Failure to Administer Prescribed IV Antibiotic Results in Significant Medication Error
Penalty
Summary
A significant medication error occurred when a resident with multiple complex medical conditions, including sepsis due to E. coli, severe wounds, and dependence on renal dialysis, was admitted to the facility. Upon admission, the resident had physician orders for IV antibiotic therapy (Piperacillin-Tazobactam/Zosyn) to treat infections related to wounds, urinary tract, and pneumonia. Despite these orders, the resident did not receive the prescribed IV antibiotic from the time of admission for several days. Record reviews showed that the medication was not administered as ordered, and there was no documentation of administration for multiple scheduled doses. Additionally, there was confusion regarding IV access, with delays in arranging for a midline catheter and issues with the pharmacy dispensing the correct antibiotic dosage. Interviews with facility staff revealed that the admitting nurse did not ensure all admission orders were entered before the end of her shift, and there was a lack of timely communication with the medical provider regarding the inability to administer the antibiotic. The medical director and nurse practitioners were not notified of the missed doses or the issues with medication availability and IV access. The wound care physician was also unaware that the resident had not received the ordered antibiotic therapy. Progress notes indicated that the resident had no IV access for the antibiotic, and there was a delay in obtaining the correct medication from the pharmacy. The facility's policy required medications to be administered as prescribed and for staff to notify providers of any issues, but these procedures were not followed. The resident's condition was further complicated by extensive wounds, including stage four pressure ulcers and necrotic tissue, and she was nonverbal and dependent on staff for all care. Observations documented the severity of her wounds and her lack of response to painful procedures, likely due to her cognitive and physical impairments. The failure to administer the prescribed IV antibiotic as ordered was identified as a significant medication error, and the facility was cited for not ensuring residents were free from such errors.
Removal Plan
- SBAR/Change of condition assessment completed with notification of provider and responsible party regarding the missed IV antibiotics.
- Correct dosage of IV antibiotics have been obtained by facility and are being administered as ordered.
- 100% audit completed of facility residents to identify any residents with IV antibiotics. No additional residents identified as receiving IV antibiotics.
- 100% audit completed of facility residents to identify any missed medications and/or treatments. Providers for residents identified as missing medications/treatments were notified and medication error documentation completed on facility residents identified as missing medications/treatments.

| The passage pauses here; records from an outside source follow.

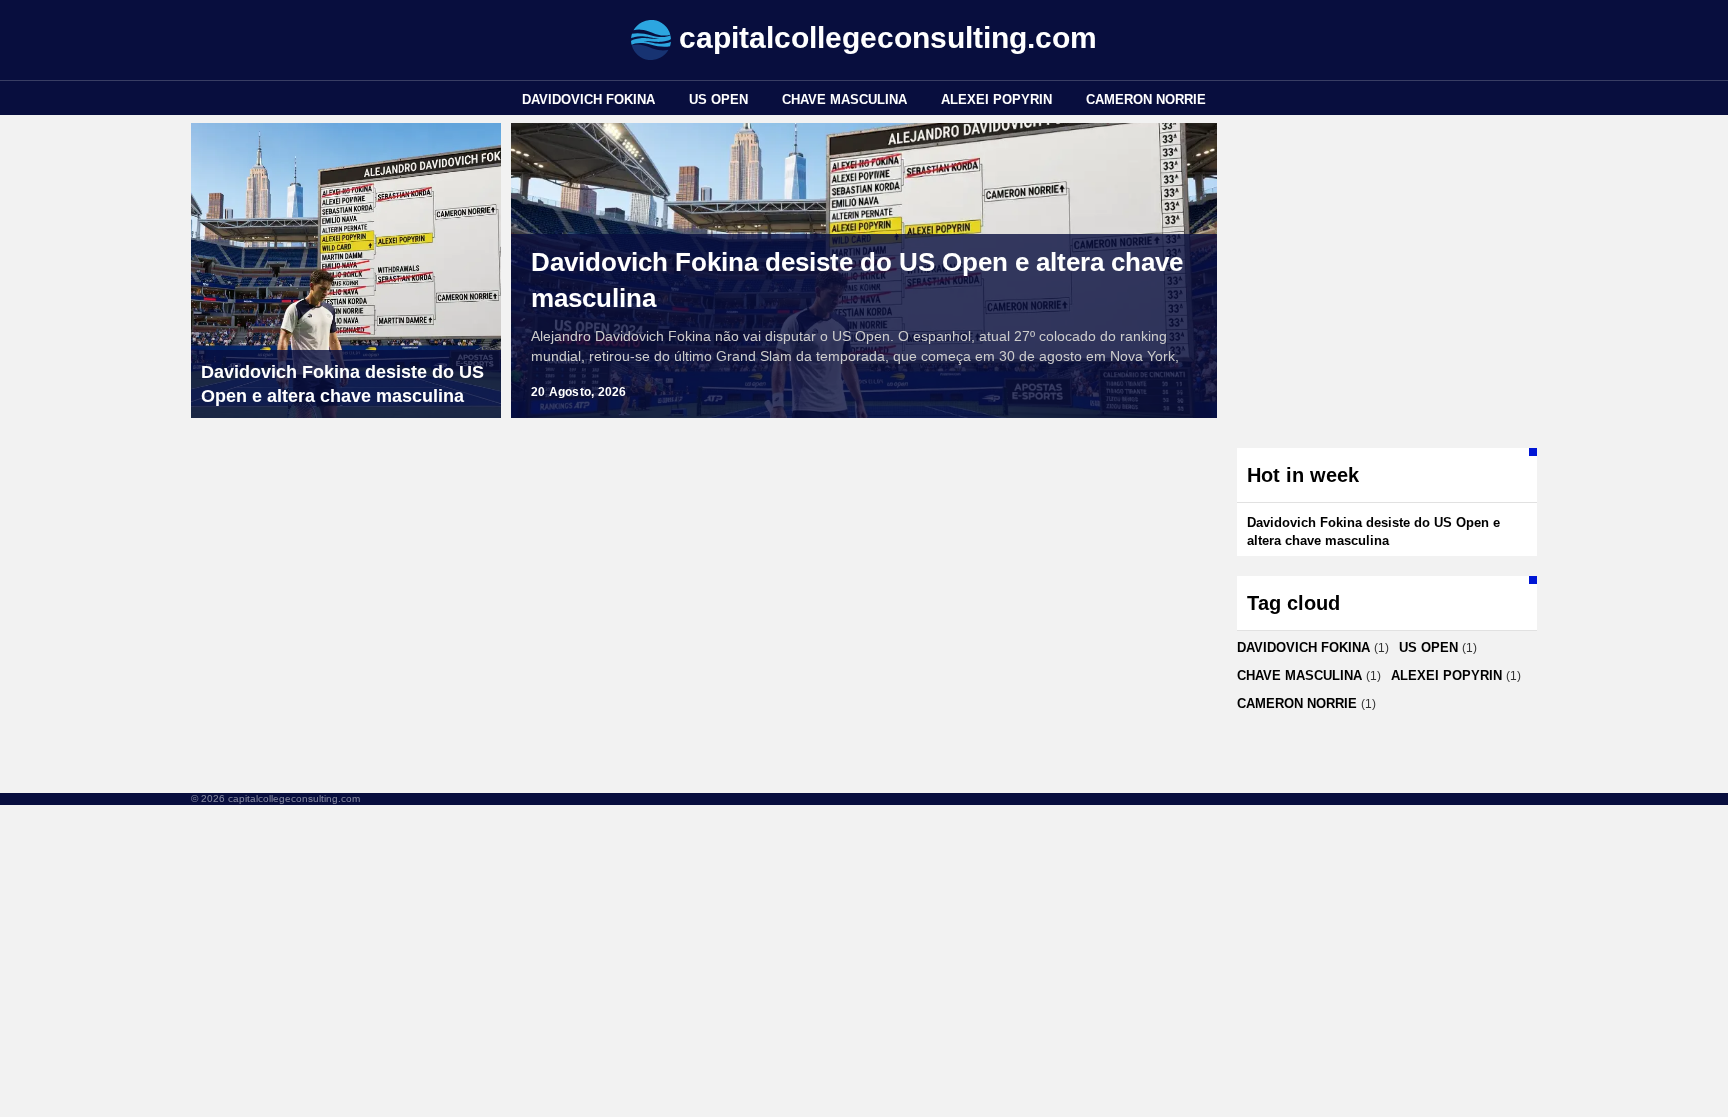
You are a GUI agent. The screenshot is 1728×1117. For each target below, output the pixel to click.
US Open (718, 99)
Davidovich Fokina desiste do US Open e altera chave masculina (857, 280)
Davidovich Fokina (588, 99)
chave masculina (844, 99)
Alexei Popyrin (996, 99)
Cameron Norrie (1146, 99)
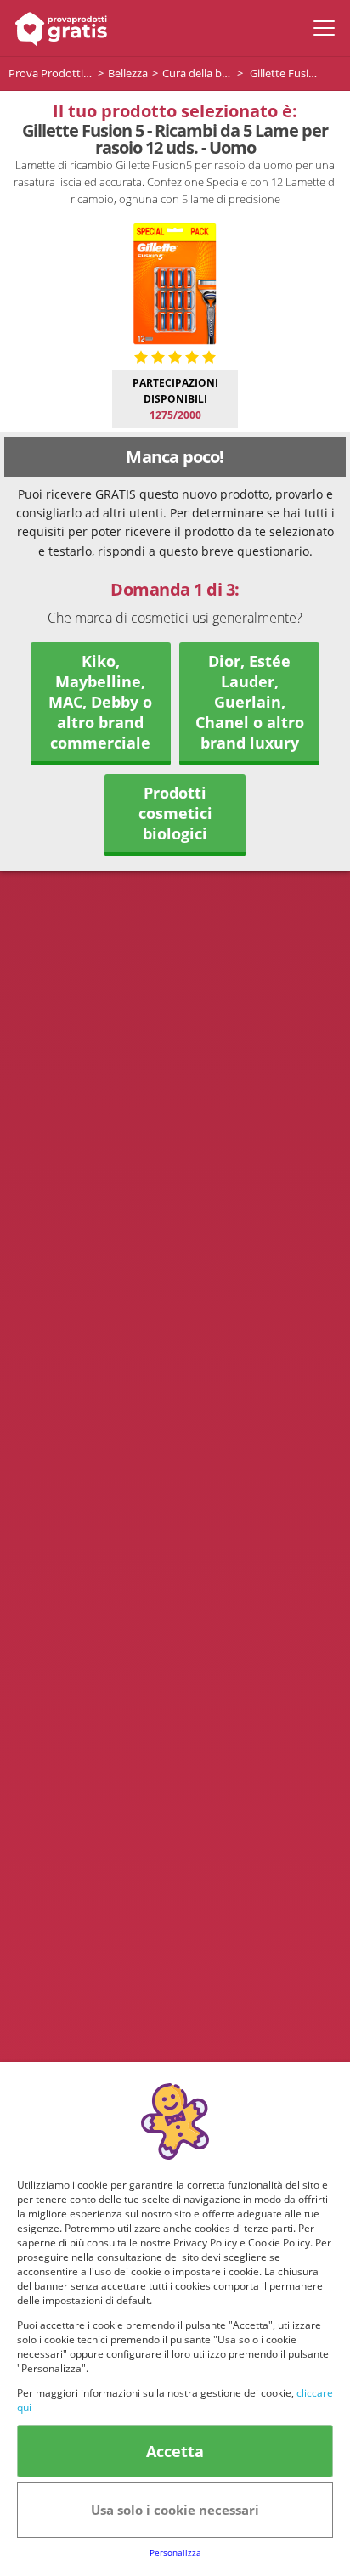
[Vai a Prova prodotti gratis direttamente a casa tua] (57, 28)
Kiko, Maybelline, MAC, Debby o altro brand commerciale (100, 702)
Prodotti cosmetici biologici (175, 813)
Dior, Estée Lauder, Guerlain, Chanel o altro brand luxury (249, 702)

- Regional Compliance Nurse provided in-service to DON, ADON, and Administrator regarding: admission Process to include reconciling treatment and medication orders.
- Medication Administration policy in-serviced for enforcement (no revision of policy required, as policy is effective but not being followed).

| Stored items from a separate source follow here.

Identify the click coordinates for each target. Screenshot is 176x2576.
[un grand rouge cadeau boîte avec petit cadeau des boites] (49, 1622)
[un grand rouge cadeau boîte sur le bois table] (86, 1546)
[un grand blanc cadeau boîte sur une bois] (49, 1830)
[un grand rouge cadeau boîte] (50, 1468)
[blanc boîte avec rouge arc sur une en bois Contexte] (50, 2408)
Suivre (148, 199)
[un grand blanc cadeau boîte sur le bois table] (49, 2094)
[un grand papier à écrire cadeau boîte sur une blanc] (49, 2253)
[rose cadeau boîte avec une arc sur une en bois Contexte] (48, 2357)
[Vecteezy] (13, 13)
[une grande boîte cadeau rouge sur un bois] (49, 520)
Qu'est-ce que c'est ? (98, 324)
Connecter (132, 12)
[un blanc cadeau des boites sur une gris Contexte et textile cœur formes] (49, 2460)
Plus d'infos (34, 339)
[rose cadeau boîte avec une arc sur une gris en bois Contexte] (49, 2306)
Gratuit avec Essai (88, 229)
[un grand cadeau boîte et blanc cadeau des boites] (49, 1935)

- DON/ADON will in-service facility staff by phone and/or in person regarding facility policy on Abuse/Neglect. Facility staff, including PRN staff, not in serviced will not be allowed to provide resident care until training has been completed.
- DON/ADON will in-service nurses (LVN/RNs) by phone and/or in person regarding the admission Process to include reconciling treatment orders and medication orders. All nurses (LVN/RNs), including PRN nurses, not in serviced will not be allowed to provide resident care until training has been completed.
- DON/ADON will in-service nurses (LVN/RN) by phone and/or in person regarding Medication Administration. All nurses (LVN/RNs), including PRN nurses, not in serviced will not be allowed to provide resident care until training has been completed.
- The Medical Director was notified by Administrator regarding the immediate jeopardy citation.
- An Ad-hoc QAPI meeting was held by the interdisciplinary team to discuss the immediate jeopardies and review the plan of removal.
- DON/Designee will monitor admission Process daily to ensure any new admissions and readmissions had reconciled treatment and medication orders.
- Nursing administration designee will complete admission checklist audit to ensure medication reconciliation has been double checked from what was ordered versus what the facility staff enters into the facility's electronic record.
- DON/Designee will monitor Medication & Treatment Administration Records daily to ensure all medications & treatments were signed out, administered, and available by utilizing the Missed Med Report during morning clinical meeting.